Data records
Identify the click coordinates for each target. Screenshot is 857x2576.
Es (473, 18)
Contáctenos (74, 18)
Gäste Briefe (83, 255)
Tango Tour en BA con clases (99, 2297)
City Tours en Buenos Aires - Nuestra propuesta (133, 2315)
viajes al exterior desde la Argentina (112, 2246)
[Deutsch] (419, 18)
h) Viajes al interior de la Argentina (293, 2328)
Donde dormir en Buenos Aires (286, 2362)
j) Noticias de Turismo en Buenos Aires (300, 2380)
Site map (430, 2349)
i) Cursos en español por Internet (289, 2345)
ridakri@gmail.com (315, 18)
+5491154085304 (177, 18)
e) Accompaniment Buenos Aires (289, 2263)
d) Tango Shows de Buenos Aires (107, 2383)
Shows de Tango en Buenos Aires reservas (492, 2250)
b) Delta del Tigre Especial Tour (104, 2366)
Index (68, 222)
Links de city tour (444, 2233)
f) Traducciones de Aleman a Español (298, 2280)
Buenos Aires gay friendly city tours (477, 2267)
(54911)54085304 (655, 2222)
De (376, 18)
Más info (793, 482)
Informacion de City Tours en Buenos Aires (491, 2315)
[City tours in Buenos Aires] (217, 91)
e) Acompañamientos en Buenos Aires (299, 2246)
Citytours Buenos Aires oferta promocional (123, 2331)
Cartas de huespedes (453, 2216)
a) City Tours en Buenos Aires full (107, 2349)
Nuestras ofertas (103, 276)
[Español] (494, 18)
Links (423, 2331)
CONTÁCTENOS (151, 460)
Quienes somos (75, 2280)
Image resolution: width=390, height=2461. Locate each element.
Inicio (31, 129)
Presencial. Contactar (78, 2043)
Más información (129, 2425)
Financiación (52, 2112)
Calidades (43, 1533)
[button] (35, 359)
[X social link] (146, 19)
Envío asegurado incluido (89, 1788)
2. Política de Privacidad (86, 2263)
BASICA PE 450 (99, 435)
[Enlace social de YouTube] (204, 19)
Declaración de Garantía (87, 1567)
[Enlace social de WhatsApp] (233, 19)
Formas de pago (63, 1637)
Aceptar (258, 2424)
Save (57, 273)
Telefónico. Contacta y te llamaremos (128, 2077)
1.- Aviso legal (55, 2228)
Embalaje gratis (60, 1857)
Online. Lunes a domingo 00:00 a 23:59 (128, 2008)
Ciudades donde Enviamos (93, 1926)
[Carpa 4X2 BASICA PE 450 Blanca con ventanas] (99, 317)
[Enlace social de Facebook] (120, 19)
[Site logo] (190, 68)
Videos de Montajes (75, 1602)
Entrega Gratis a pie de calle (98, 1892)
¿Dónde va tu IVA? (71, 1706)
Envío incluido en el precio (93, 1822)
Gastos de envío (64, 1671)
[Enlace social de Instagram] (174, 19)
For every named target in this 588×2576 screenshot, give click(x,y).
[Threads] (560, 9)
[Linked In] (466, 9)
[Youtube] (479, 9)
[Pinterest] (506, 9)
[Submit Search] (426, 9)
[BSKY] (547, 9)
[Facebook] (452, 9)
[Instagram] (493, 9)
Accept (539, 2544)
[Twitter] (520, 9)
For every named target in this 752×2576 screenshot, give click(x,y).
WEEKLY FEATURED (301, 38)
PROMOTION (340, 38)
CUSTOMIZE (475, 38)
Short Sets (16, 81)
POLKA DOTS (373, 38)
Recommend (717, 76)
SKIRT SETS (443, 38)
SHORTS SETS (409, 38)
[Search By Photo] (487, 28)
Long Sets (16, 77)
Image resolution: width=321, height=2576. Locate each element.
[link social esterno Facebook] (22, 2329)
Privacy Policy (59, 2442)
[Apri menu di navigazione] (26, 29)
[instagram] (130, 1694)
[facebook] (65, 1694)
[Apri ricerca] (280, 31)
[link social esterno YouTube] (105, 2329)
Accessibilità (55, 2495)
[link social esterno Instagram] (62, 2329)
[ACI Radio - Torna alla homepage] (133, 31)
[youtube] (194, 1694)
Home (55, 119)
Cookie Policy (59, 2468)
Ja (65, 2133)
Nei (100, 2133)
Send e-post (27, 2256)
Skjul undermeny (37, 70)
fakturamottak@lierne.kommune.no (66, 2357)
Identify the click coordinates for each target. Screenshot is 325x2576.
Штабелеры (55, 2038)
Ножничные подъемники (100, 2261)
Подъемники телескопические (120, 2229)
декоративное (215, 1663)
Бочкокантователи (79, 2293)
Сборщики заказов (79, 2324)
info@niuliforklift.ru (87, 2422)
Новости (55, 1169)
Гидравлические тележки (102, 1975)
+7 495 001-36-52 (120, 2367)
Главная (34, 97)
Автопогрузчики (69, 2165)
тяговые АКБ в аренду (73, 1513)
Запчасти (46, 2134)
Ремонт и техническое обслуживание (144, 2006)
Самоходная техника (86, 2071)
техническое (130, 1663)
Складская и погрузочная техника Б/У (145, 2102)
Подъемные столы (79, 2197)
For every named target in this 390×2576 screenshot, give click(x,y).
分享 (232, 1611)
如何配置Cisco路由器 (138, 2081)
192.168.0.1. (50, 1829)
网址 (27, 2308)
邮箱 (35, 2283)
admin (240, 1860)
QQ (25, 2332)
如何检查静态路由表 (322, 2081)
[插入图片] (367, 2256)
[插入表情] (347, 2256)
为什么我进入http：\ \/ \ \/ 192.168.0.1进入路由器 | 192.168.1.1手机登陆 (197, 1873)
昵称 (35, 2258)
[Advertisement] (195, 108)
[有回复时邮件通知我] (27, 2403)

* **Exercise requirements**:
Lines to set down from above: the line with "a) City Tours", the line with "[Search By Photo] (487, 28)", and every line between, each exactly as written.

* **Answer below**:
a) City Tours en Buenos Aires full (107, 2349)
Nuestras ofertas (103, 276)
[Español] (494, 18)
Links (423, 2331)
CONTÁCTENOS (151, 460)
Quienes somos (75, 2280)
Image resolution: width=390, height=2461. Locate each element.
Inicio (31, 129)
Presencial. Contactar (78, 2043)
Más información (129, 2425)
Financiación (52, 2112)
Calidades (43, 1533)
[button] (35, 359)
[X social link] (146, 19)
Envío asegurado incluido (89, 1788)
2. Política de Privacidad (86, 2263)
BASICA PE 450 (99, 435)
[Enlace social de YouTube] (204, 19)
Declaración de Garantía (87, 1567)
[Enlace social de WhatsApp] (233, 19)
Formas de pago (63, 1637)
Aceptar (258, 2424)
Save (57, 273)
Telefónico. Contacta y te llamaremos (128, 2077)
1.- Aviso legal (55, 2228)
Embalaje gratis (60, 1857)
Online. Lunes a domingo 00:00 a 23:59 (128, 2008)
Ciudades donde Enviamos (93, 1926)
[Carpa 4X2 BASICA PE 450 Blanca con ventanas] (99, 317)
[Enlace social de Facebook] (120, 19)
[Site logo] (190, 68)
Videos de Montajes (75, 1602)
Entrega Gratis a pie de calle (98, 1892)
¿Dónde va tu IVA? (71, 1706)
Envío incluido en el precio (93, 1822)
Gastos de envío (64, 1671)
[Enlace social de Instagram] (174, 19)
For every named target in this 588×2576 screenshot, give click(x,y).
[Threads] (560, 9)
[Linked In] (466, 9)
[Youtube] (479, 9)
[Pinterest] (506, 9)
[Submit Search] (426, 9)
[BSKY] (547, 9)
[Facebook] (452, 9)
[Instagram] (493, 9)
Accept (539, 2544)
[Twitter] (520, 9)
For every named target in this 752×2576 screenshot, give click(x,y).
WEEKLY FEATURED (301, 38)
PROMOTION (340, 38)
CUSTOMIZE (475, 38)
Short Sets (16, 81)
POLKA DOTS (373, 38)
Recommend (717, 76)
SKIRT SETS (443, 38)
SHORTS SETS (409, 38)
[Search By Photo] (487, 28)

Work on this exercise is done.